══ BRANO CITATO
Porto Roxa - Limni Keriou, Zante ((30 km)
Vento NW 10-12nodi (F4) - mare poco mosso - 26°C
Sono già tre notti che perdiamo il sonno.
La prima perchè il porto di Agios Nikolaos è molto frequentato fino a notte fonda. La seconda perchè il porticciolo di Porto Vromi è molto frequentato sin dal primo mattino. La terza, stanotte, perchè lo scivolo di alaggio di Porto Roxa è molto più frequentato di tutti gli altri.
Quando torniamo dalla taverna troviamo il triangolo di cemento che avevamo adocchiato per montare la tenda già occupato da un'auto senza targa che sul sedile posteriore carica un enorme cesto per la pesca, quello con tremila ami legati allo stesso filo adagiato in maniera apparentemente inestricabile sul fondo. Alle cinque del mattino arrivano i tre pescatori dell'apocalisse che, senza curarsi minimamente di noi e della nostra tendina montata ad un passo dall'auto senza targa, iniziano una serie di complicate manovre di terra e di mare per sbarcare un motoscafo, per imbarcarne un altro e alla fin fine per imbarcarsi tutti alla volta del mare nero come la pece. Rientrano a mattina fatta, quando noi siamo sfatti per la stanchezza.
════
══ MATERIALE
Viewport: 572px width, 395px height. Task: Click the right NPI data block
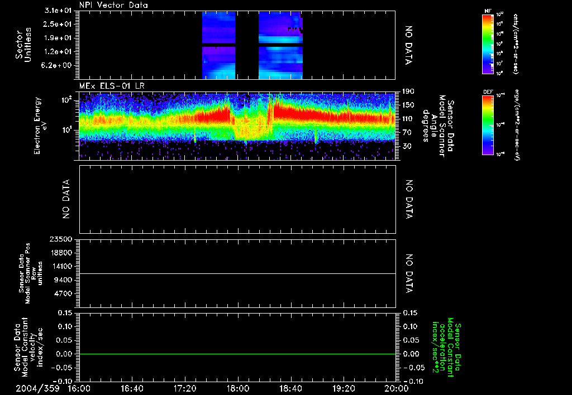click(x=280, y=45)
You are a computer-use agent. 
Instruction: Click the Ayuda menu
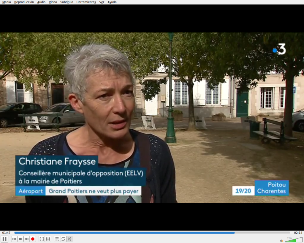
════
** COMPITO DA SVOLGERE **
Indica a che ora arrivano i tre pescatori allo scivolo di Porto Roxa secondo il brano citato.

** RISPOSTA AL PROBLEMA **
Alle cinque del mattino.